We have started a real case study concerning the applicability of current off-the-shelf music information retrieval tools and techniques for addressing a variety of interesting questions. Sonic Visualiser is an excellent tool with which to begin since it is free and accessible, provides nice visualisations, and facilitates many flexible features that are state of the art through VAMP plugins. It should be the ideal “turn key system” for anyone wishing to analyse recorded music audio.
To begin, I used Sonic Visualiser to inspect the track “The Jellicle Ball” from the musical Cats (original cast recording). A screen shot of this is below: sound data (top) and its time-frequency energy distribution (bottom, color), with some annotations.

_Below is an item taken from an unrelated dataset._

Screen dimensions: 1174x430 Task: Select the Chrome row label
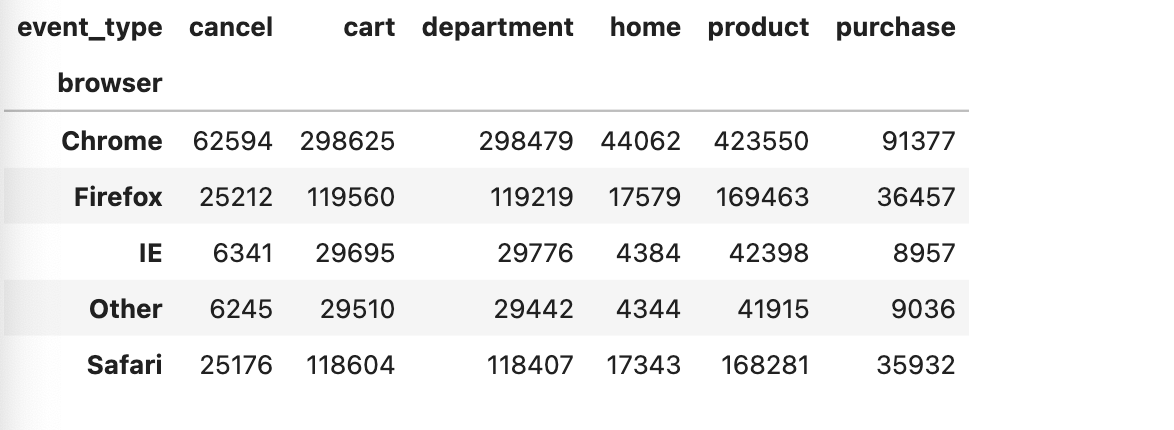112,141
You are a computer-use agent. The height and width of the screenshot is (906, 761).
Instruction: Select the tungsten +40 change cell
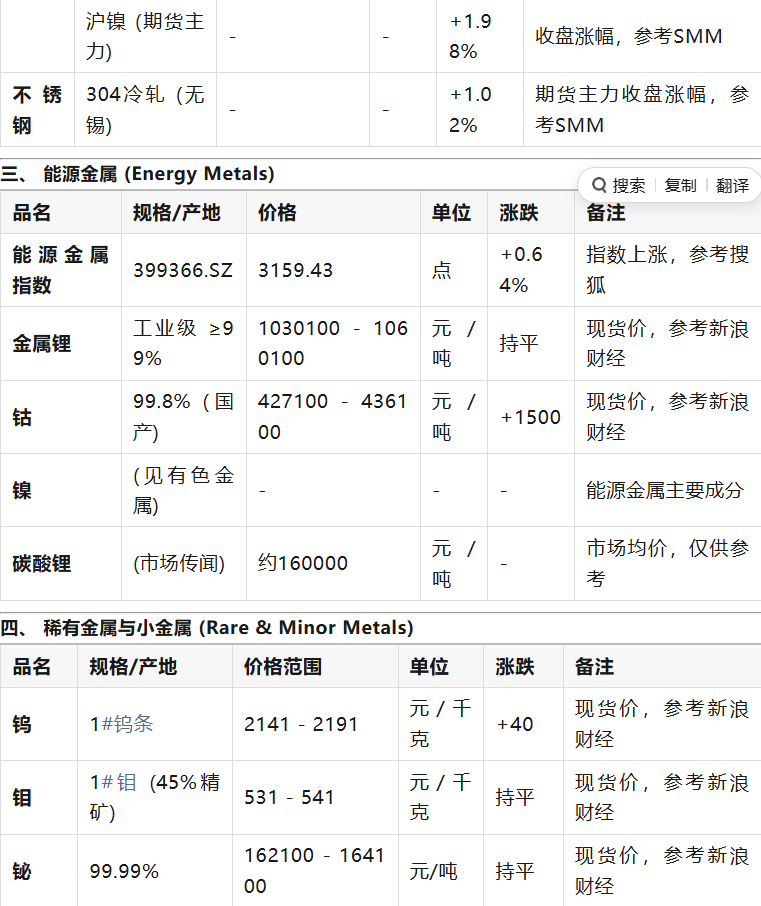[515, 724]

The music in this track begins from 1:10 here with the ostinato F#-(FG). The music in the video recording is at a much slower tempo than the one in the “original cast” recording. Beginning at 3:30 in the sound recording is this part.
Anyhow, you can see some of the events in the markup I made. (Human) voices only appear in the first minute and a half. Then there is some development (accompanying acrobatic cat dancing), and finally the “pop” section comes to fore with electric bass, a drum kit, staccato piano right hand, an electric guitar, and finally (something that sounds like) wailing cats and a ritardando with a return to material from the introduction. We clearly see many half-step key changes in the pop section.
The next step is to run beat tracking, chord and key detection, segmentation, pitch detection, melody extraction, etc., and analyse the results. How much human intervention will be needed to clean them?
NB: My use of a track from Cats in no way reflects my musical tastes, or lack thereof. :)